If Jimmy Abdou entered a popularity contest between former Millwall players, he’d win it at a canter.
The ex-Lions midfielder spent a decade at The Den during a highly successful period between 2008 and 2018, in which he made almost 350 appearances and played a key role in helping the club secure promotion to the Championship on two separate occassions – the second of those turned out to be his final competitive game for the club.
His hard work, determination and never-say-die attitude quickly saw him become a fans favourite at The Den.
Abdou, who is still playing for hometown club Martigues in the fourth tier of French football at the age of 35, caught up with the Football League World’s Jake Sanders in an exclusive Q&A-style interview to discuss his time at Millwall.
Who was your favourite midfield partner at Millwall?
“I think during my most successful time I was playing with Liam Trotter, we had a great time together.”
What is your best moment in a Millwall shirt?
“The goal against Leeds United was my best moment. My second was when we got promoted the year after against Swindon Town in 2010. We had obviously lost to Scunthorpe the season before so it was a big relief.
When we achieved promotion, it was a big relief, I was really happy.”
Do you feel like you should have scored more?
“Of course, but I didn’t really have the opportunity to go forward at the time, because I was more defensive. When I played with Liam Trotter, he was more the one attacking, so I had to back him up.
During my later years I had the chance to get forward more, so I think I should have definitely scored more.”
Who is the toughest player that you’ve ever faced?
“I remember one day when we played against Norwich City at The Den. They were flying at the time and their best player was Wes Hoolahan.
And I remember the whole week Kenny Jackett was telling me to man-mark him the whole game. Wherever he went, he wanted me to follow him. And even when he got substituted at the end of the game, I wasn’t even aware he had gone off and I just tried to follow him again. That afternoon, I ran everywhere, I didn’t even have a position, I was up and down the whole game. I did well, because we won the game and he didn’t score, so it was job done.”
Who did you used to room with at away matches?
“It’s very difficult to remember, because through the years I shared with so many different players.
Do you remember Tresor Kandol?
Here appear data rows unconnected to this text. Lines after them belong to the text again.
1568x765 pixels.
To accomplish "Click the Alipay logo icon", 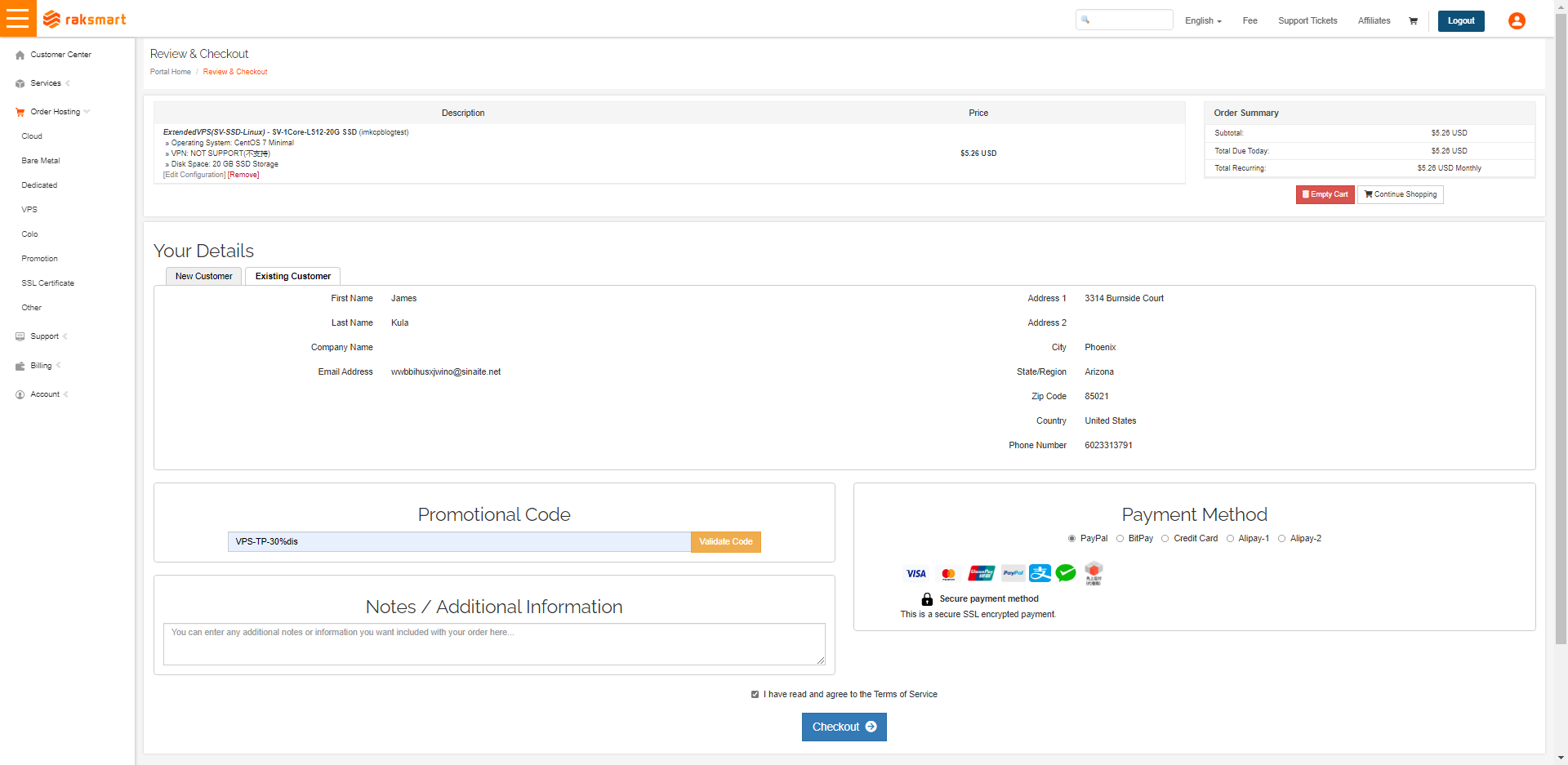I will click(x=1040, y=573).
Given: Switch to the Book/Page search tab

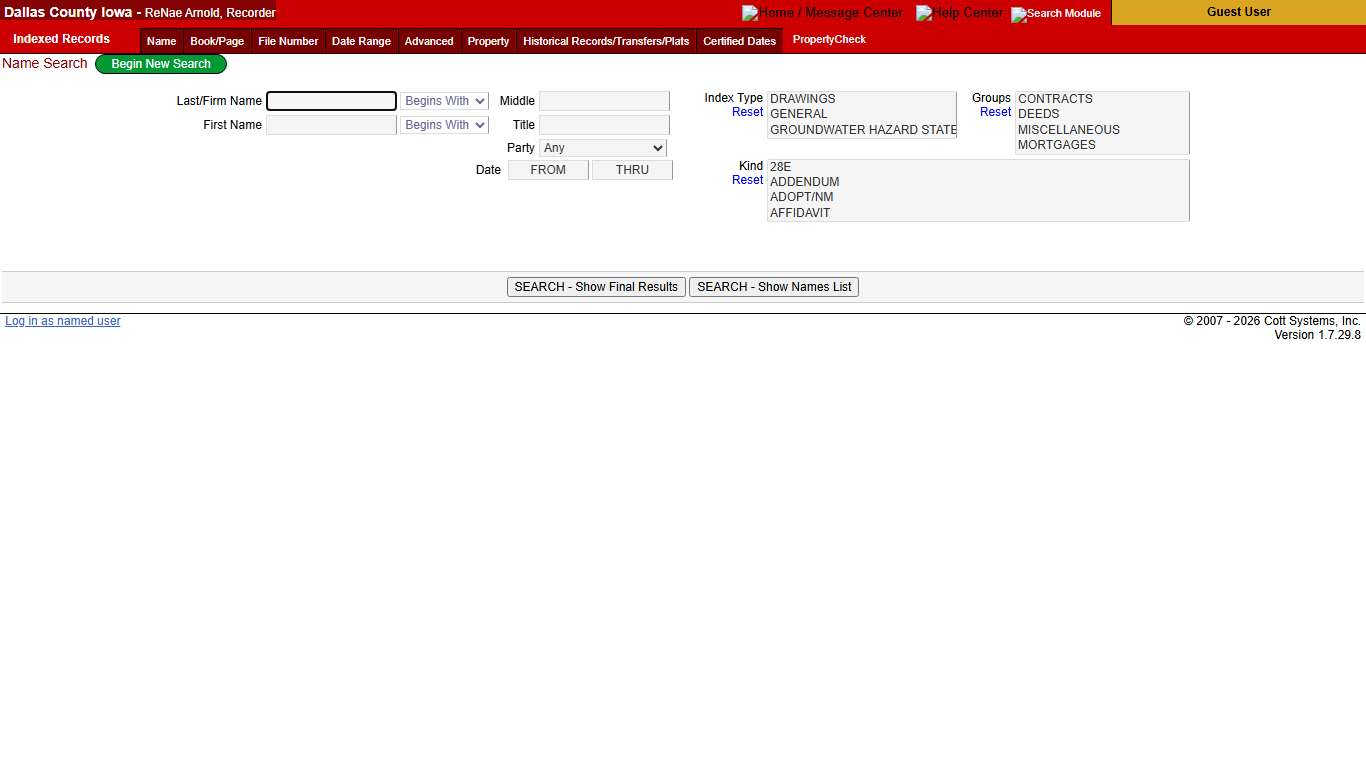Looking at the screenshot, I should click(x=216, y=41).
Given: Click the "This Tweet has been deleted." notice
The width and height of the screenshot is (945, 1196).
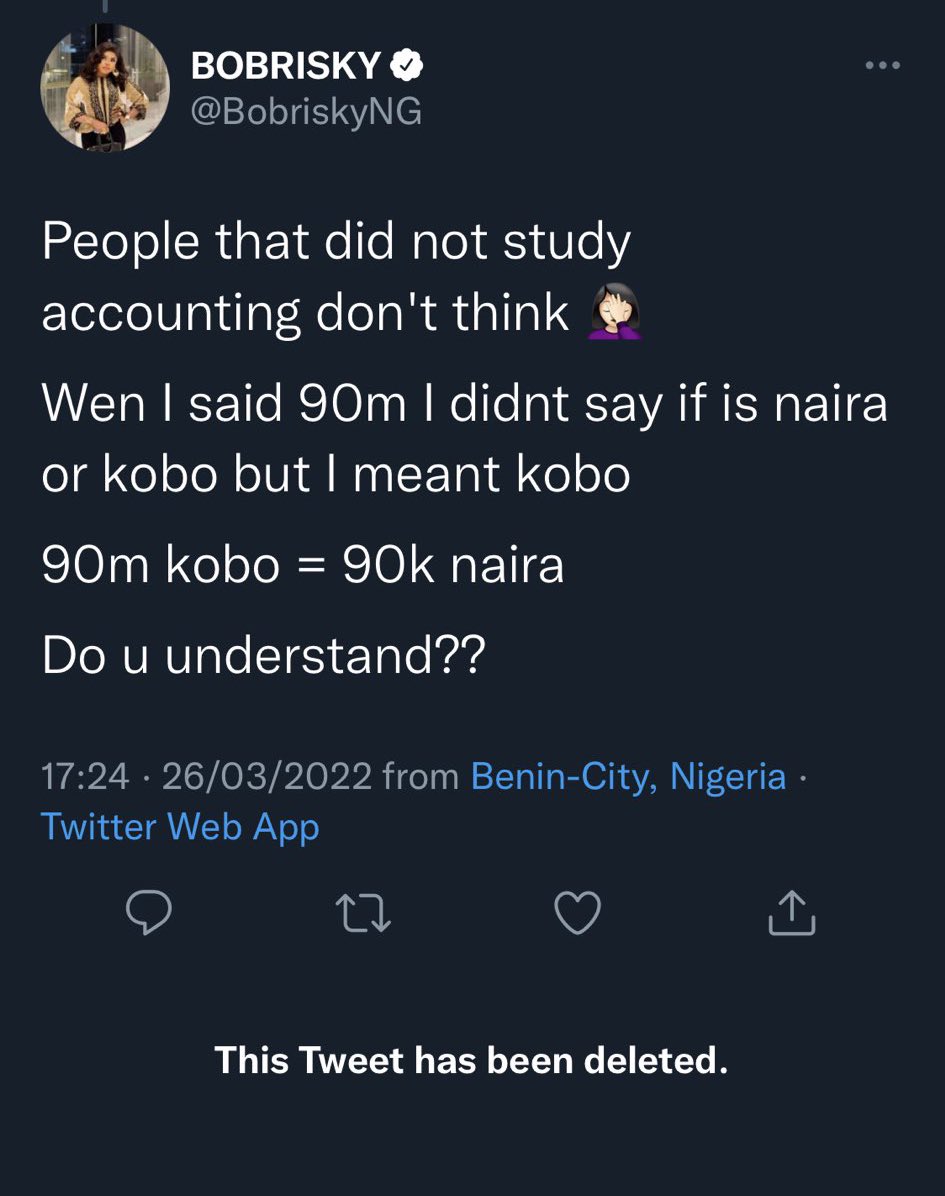Looking at the screenshot, I should (471, 1060).
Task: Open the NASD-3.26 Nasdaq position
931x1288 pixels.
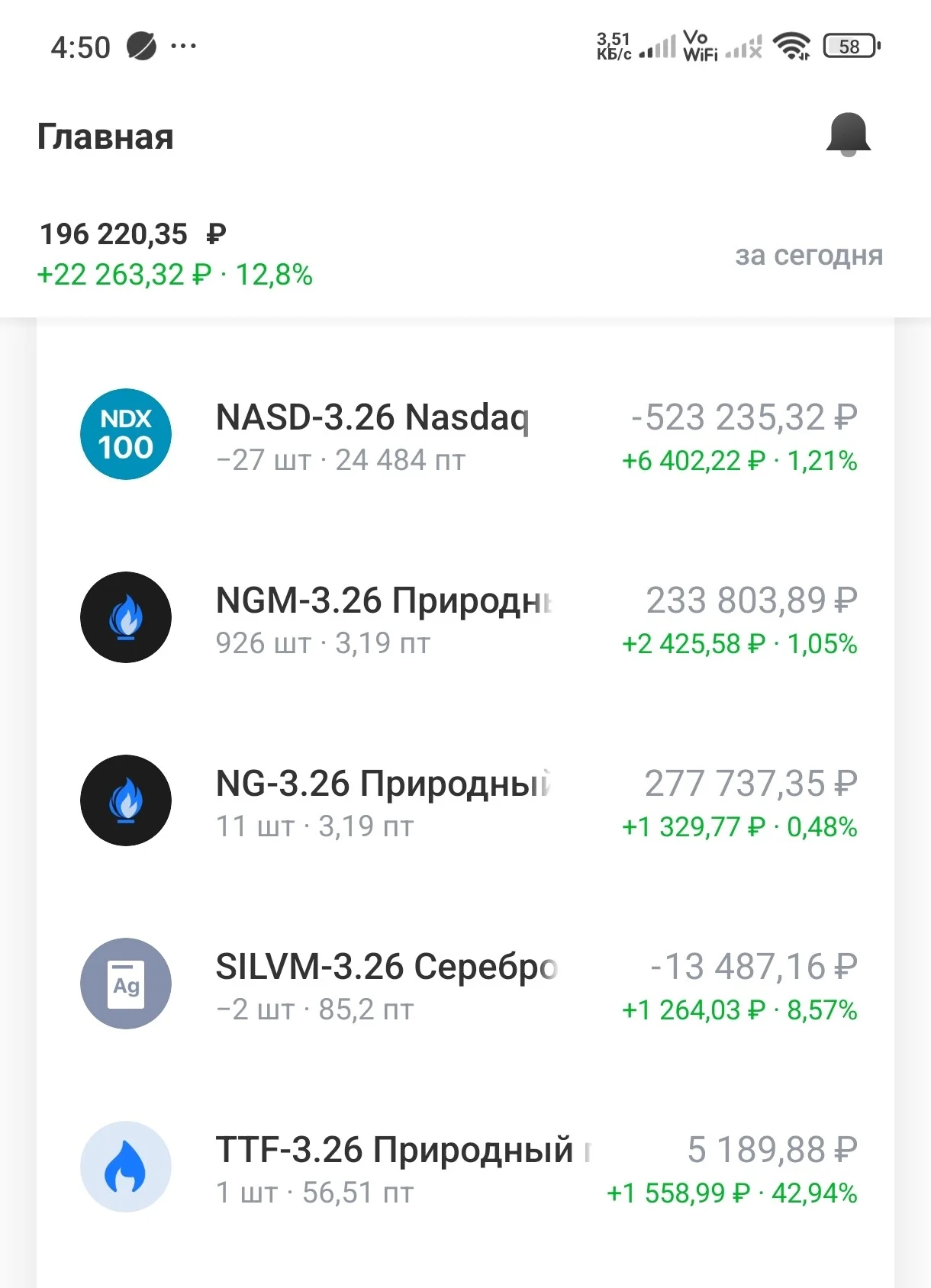Action: click(465, 435)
He was there, he used to love being on the phone. I don’t know whether he was phoning France or back in his country, but he just stayed on the phone for hours and when we had to leave the hotel for the match, we went to the reception to pay the bill and he had a huge phone bill.
I can’t remember exactly, but it was more than £100. I had to lay out for him! But he did pay me back, so it was very funny.”
What makes The Den so special?
“The atmosphere, it’s so intimidating for the opposition team.
When I first arrived at The Den, it was a friendly game, so I didn’t see it really, but during my whole first season, I realised how important the fans are for Millwall.
They make such a big difference in big games and when you’re a bit down as a player, they give you the extra push to go beyond your capacity on the day, so for myself, that’s what they give to you, they understand and played a massive part in my game for all these years.”
Did you ever expect to stay at Millwall for as long as you did?
“First of all, I was so honoured to be given a testimonial, I am so grateful to Millwall for giving me the opportunity to do that. I remember when I used to talk with players years ago, they would always say ‘Jimmy, you’re going to stay for years and years’ – and I’d only been there for four years. I couldn’t have expected to be there for such a long time, especially now with players coming and going all the time.
It was a big achievement for me as a foreign player, I am really proud of that and really glad to have achieved that.”
If you could have played alongside anyone in football history, who would it be?
“I think it would have to be Zinedine Zidane. When I was younger, he was the man I was watching. When France won the World Cup in 1998 and he then went to Real Madrid, he was unbelievable. He would go forward and I would try to protect him. I would try and give him the ball and he would do the rest.”
Who was your boyhood footballing hero?
“When I was really young, I used to support Marseille – my local team – and they won the Champions League in 1993.
I remember that generation with and Chris Waddle and then Tony Cascarino came a few years later. He was so technical, Waddle at the time was one of the best.”
Do you consider yourself a Millwall fan and are you hoping to return to The Den?
“Of course. The first team that I watch on the TV is Millwall, so I definitely consider myself a Millwall fan.
To spend as many years as I did there and make all those good memories, myself and my son are Millwall fans.
I haven’t really had the time, but I can’t wait to come back. Hopefully next season I have more time to come and watch the games – I watch the games all the time on the TV and I can see no change in the atmosphere at The Den.”